Petit à petit, après avoir raconté son travail de tueur, comment il en est arrivé là et comment il prépare chacune de ses opérations lorsqu'il devient l'archange, il va en venir à cette soirée qui, ce n'est pas évident à croire, lorsqu'on le voit, là, l'arme à la main, menant un jeu macabre face à un flic désarmé et résigné, a été pour lui un véritable cauchemar.
"J'ai toujours aimé la nuit", c'est un roman noir qui se situe quelque part entre "Collateral", de Michael Mann, et "Orange mécanique". Ah, le jeu des références/comparaisons... Disons qu'on parle d'ambiance, d'état d'esprit, de situations qui font penser à... Et, dans ce roman noir et nocturne de Patrick Chamoiseau, on retrouve une même violence sans entrave qui déferle.
Je ne peux pas aller plus loin dans l'explication, à chaque lecteur de se faire ses impressions, mais plus on avance et plus l'histoire devient sombre, violente, dangereuse, aussi. Avec les deux personnages centraux qui se retrouvent pris au piège.
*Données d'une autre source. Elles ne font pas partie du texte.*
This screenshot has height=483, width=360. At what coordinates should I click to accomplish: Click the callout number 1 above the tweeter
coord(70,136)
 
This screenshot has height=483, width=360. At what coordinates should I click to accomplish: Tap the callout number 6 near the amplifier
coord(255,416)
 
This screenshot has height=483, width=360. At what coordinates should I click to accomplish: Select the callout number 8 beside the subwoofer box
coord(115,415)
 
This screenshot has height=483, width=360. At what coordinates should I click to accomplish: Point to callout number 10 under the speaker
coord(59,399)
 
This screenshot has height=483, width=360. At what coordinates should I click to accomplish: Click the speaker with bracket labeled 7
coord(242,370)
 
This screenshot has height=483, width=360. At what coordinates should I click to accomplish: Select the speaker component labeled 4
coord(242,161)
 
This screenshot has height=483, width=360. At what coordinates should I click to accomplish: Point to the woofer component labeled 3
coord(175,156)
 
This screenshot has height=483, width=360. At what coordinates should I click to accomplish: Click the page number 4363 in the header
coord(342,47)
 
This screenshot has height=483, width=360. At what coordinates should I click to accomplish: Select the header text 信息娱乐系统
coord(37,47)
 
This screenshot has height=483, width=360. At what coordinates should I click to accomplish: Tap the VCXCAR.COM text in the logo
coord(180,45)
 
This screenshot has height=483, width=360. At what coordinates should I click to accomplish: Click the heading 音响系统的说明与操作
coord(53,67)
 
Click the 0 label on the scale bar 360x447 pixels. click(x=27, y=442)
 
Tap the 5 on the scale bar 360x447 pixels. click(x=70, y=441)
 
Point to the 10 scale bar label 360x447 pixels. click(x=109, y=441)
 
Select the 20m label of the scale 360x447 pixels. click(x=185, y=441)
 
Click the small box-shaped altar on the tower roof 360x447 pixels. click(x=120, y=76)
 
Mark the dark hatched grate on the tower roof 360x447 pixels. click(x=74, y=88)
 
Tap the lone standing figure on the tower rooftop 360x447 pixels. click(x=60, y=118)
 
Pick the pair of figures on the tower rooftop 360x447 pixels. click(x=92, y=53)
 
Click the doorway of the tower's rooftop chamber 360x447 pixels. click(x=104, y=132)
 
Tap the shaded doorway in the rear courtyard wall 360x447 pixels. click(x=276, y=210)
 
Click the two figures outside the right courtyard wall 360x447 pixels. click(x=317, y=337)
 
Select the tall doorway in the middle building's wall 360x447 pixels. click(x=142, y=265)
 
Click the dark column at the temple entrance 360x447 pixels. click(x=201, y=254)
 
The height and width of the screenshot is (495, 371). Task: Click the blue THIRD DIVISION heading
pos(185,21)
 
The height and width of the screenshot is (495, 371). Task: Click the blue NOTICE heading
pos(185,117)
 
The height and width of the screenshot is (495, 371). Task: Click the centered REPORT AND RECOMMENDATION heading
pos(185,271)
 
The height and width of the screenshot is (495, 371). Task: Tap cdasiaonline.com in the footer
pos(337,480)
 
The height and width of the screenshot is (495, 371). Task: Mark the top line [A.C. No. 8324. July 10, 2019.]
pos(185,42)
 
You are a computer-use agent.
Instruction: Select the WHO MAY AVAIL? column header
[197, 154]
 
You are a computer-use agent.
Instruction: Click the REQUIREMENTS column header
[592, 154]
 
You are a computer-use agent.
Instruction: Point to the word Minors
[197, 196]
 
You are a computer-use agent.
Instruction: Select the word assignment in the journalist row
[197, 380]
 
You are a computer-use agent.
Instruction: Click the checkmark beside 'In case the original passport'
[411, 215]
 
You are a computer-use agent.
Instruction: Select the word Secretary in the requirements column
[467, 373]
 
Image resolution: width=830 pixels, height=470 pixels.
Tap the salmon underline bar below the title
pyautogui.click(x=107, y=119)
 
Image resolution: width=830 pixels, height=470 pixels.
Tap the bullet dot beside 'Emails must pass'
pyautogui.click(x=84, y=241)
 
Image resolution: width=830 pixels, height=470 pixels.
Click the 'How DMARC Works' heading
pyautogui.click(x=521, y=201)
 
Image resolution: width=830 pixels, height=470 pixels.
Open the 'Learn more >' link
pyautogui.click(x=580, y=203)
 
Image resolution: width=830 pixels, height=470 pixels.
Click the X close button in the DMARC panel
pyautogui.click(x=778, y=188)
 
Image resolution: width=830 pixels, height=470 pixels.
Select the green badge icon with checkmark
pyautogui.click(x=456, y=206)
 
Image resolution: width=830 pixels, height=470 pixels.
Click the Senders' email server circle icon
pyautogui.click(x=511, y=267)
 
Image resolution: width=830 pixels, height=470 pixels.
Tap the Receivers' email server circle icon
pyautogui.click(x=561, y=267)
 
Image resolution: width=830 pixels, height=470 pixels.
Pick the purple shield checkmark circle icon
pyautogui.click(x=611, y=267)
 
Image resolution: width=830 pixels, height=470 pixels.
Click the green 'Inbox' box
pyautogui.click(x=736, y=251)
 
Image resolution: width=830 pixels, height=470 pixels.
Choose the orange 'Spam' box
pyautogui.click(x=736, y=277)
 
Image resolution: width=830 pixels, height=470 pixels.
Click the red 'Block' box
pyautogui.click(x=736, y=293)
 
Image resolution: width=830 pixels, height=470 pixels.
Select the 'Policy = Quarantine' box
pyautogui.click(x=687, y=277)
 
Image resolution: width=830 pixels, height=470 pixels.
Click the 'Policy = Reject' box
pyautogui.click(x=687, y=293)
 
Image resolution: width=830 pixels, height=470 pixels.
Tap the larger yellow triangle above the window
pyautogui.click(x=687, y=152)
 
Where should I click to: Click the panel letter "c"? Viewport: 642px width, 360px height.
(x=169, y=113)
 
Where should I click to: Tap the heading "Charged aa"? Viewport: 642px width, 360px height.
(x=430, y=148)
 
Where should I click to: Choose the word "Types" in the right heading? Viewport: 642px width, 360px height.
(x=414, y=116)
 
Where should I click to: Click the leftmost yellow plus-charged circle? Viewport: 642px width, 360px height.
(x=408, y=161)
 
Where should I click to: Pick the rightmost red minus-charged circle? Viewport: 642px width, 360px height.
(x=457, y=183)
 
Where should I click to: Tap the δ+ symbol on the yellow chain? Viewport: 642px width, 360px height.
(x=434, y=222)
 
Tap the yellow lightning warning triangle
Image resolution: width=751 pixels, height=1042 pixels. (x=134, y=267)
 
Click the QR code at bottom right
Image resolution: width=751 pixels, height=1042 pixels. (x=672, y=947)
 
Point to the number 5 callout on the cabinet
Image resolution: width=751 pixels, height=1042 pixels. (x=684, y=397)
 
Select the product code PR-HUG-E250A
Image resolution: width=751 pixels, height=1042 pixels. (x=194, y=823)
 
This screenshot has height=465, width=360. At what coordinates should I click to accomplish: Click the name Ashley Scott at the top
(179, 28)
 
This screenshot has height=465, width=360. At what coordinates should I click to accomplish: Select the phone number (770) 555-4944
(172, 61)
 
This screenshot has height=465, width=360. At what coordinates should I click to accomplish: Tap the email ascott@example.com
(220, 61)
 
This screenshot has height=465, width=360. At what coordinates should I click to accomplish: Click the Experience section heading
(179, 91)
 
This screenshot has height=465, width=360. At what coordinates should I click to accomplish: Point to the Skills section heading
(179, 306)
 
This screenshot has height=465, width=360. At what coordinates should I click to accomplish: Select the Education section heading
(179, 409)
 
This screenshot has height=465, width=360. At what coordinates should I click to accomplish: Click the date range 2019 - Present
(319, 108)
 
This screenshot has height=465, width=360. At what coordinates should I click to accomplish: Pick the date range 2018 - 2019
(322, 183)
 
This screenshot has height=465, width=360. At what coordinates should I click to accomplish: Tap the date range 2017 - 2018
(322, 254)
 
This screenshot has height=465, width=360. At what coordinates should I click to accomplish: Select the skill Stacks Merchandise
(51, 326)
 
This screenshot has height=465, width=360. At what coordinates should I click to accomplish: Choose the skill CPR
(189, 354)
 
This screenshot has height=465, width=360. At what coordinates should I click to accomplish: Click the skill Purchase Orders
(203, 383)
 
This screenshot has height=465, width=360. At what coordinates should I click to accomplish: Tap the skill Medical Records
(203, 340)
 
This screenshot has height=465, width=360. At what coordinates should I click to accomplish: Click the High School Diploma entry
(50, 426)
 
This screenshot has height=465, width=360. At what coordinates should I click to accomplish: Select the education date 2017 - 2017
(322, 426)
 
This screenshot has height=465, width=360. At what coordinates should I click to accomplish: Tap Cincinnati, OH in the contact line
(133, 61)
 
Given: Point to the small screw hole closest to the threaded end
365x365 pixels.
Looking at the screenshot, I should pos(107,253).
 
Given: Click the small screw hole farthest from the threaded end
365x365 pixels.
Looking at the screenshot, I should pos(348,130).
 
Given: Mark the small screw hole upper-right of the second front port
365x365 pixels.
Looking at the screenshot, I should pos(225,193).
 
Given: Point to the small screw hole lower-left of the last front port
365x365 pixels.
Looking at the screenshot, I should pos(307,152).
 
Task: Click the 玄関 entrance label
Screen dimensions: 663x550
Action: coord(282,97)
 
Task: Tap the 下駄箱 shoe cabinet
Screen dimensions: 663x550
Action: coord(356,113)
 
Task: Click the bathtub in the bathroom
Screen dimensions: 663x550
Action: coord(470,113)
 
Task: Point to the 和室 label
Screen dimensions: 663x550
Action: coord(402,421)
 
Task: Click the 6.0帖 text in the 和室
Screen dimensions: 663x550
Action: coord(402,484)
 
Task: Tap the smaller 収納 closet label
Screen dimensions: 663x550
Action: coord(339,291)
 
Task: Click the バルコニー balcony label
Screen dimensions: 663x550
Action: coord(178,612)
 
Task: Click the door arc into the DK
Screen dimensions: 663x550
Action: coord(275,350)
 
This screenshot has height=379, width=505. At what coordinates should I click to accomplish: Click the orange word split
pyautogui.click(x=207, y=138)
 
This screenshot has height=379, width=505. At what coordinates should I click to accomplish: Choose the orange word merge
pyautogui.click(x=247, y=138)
Oui, pour Hypérion, ça ne va pas de soi, et pourtant, ce sera bien le cas.
Je l'ai dit, le tueur et le flic sont en apparence tout ce qu'il y a de plus différent : leurs activités, évidemment, qui les place aux antipodes sur l'échiquier du bien et du mal, la prolixité de l'un et les silences contraints de l'autre, l'excitation de l'un et le calme de l'autre... Sans oublier l'arme qui est dans une main, et pas dans celle de l'autre...
Pourtant, on va bientôt comprendre que ces deux-là sont bien plus proches qu'il n'y paraît. Car, je l'ai dit, Hypérion est persuadé d'agir de façon morale, de tuer pour rendre justice, rejoignant, dans son esprit un peu troublé, les missions du policier... Entre l'archange et le kôlbôkô, comprenez le flic, en créole (avec, j'ai l'impression, un côté péjoratif), un lien qui va aller en s'épaississant.
Là encore, difficile d'aller plus loin dans l'explication sans dévoiler des pans importants de l'intrigue. Mais tout va dans le sens d'un rapprochement, comme si Patrick Chamoiseau avait conçu sa trame narrative en forme d'entonnoir, partant de la partie la plus évasée, lorsque flic et tueur n'ont rien en commun, jusqu'à la partie la plus étroite qui, sans les réunir, va démentir la première impression.
L'un de leurs points communs, c'est leur génération. Tous les deux ne sont plus de jeunes gens, ils s'acheminent vers la vieillesse, même. Pilon est un flic de la vieille école, sans doute dépassé, tant dans l'état d'esprit que dans la manière de mener ses enquêtes. Un flic intègre qui agit par vocation, sans autre ambition que faire respecter la loi.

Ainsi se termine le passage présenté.